What you should do => Every entry below should be restated word for word, except for its images.

Dataset records =>
* * * * *

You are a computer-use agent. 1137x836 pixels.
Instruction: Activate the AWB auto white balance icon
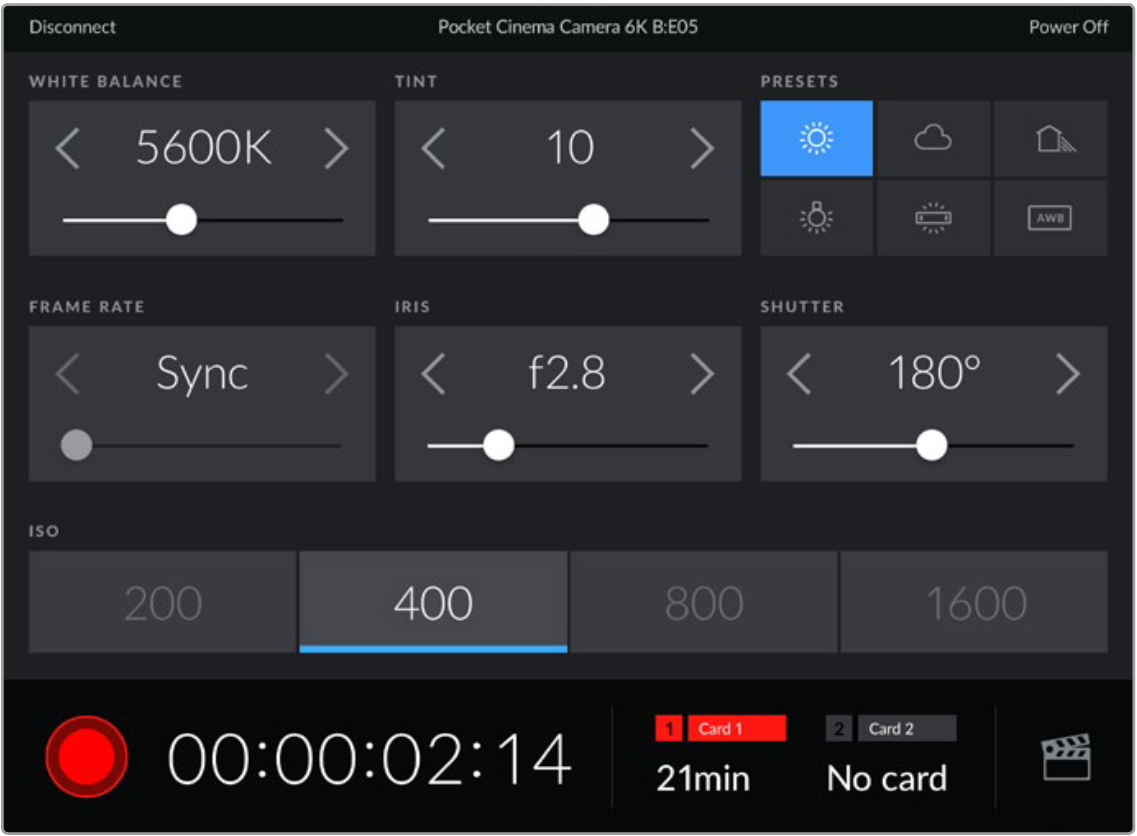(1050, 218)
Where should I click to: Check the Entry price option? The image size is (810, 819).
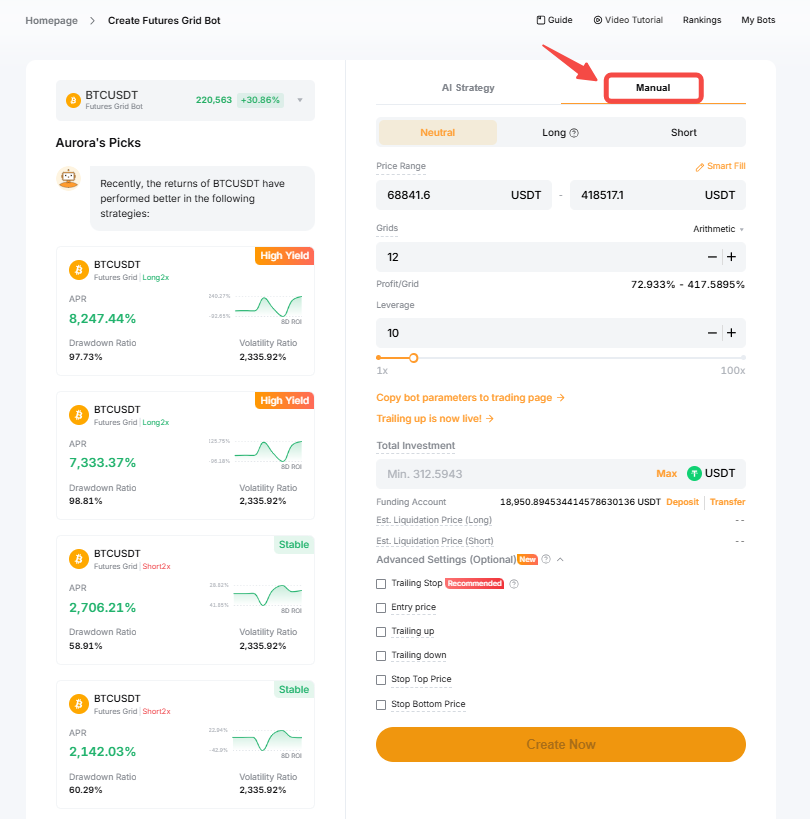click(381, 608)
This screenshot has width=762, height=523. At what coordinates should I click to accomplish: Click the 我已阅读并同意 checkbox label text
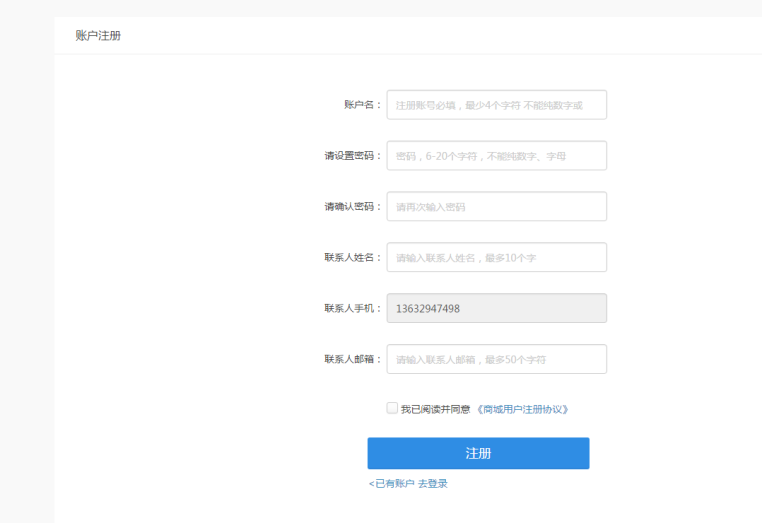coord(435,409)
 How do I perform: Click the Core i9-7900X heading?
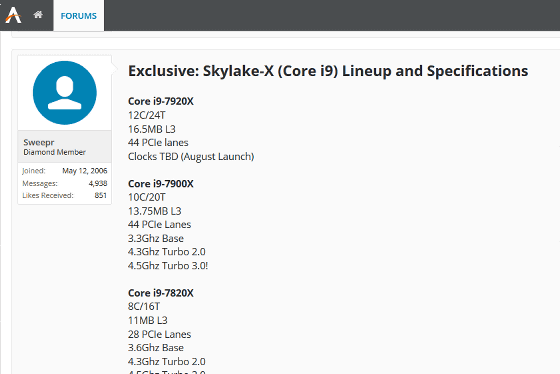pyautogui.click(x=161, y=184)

* * * * *

Exercise output =>
You are a computer-use agent. 1137x836 pixels.
Instruction: Activate the AWB auto white balance icon
(1050, 218)
Where should I click to: Check the Entry price option? The image size is (810, 819).
click(381, 608)
This screenshot has width=762, height=523. At what coordinates should I click to accomplish: Click the 我已阅读并同意 checkbox label text
coord(435,409)
 How do I perform: Click the Core i9-7900X heading?
pyautogui.click(x=161, y=184)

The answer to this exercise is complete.